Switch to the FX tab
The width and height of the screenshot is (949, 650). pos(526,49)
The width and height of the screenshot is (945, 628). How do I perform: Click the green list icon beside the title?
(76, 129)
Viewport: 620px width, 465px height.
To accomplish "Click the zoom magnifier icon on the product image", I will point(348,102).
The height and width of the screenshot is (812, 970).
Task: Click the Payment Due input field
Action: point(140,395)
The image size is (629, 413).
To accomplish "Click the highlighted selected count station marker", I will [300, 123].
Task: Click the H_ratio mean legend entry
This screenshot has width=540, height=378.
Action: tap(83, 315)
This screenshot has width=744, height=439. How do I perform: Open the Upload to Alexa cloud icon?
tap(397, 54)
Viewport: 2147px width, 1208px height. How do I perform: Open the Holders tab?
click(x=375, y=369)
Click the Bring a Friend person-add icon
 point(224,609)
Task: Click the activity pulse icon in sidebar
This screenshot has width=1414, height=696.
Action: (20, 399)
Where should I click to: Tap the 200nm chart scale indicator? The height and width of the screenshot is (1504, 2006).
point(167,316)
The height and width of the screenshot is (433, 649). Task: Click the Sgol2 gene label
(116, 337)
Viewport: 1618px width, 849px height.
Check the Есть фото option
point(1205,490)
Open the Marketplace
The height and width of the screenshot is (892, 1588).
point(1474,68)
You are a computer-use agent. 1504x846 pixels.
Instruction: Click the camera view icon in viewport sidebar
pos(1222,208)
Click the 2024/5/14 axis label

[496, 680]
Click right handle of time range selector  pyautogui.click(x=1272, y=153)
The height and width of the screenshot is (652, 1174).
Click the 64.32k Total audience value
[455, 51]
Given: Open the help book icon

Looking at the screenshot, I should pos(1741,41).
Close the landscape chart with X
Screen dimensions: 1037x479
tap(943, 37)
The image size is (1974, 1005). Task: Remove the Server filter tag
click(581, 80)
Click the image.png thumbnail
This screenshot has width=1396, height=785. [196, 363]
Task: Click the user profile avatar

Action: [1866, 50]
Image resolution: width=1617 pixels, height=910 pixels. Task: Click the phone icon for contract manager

◇ ◇ ◇

Reply with exactly the lines above from the one that contains "You are a computer-use" through the final line of the material, and with nothing else.

**Exercise output:**
You are a computer-use agent. 1504x846 pixels.
Instruction: Click the camera view icon in viewport sidebar
pos(1222,208)
Click the 2024/5/14 axis label

[496, 680]
Click right handle of time range selector  pyautogui.click(x=1272, y=153)
The height and width of the screenshot is (652, 1174).
Click the 64.32k Total audience value
[455, 51]
Given: Open the help book icon

Looking at the screenshot, I should pos(1741,41).
Close the landscape chart with X
Screen dimensions: 1037x479
tap(943, 37)
The image size is (1974, 1005). Task: Remove the Server filter tag
click(581, 80)
Click the image.png thumbnail
This screenshot has width=1396, height=785. [196, 363]
Task: Click the user profile avatar

Action: [1866, 50]
Image resolution: width=1617 pixels, height=910 pixels. Task: Click the phone icon for contract manager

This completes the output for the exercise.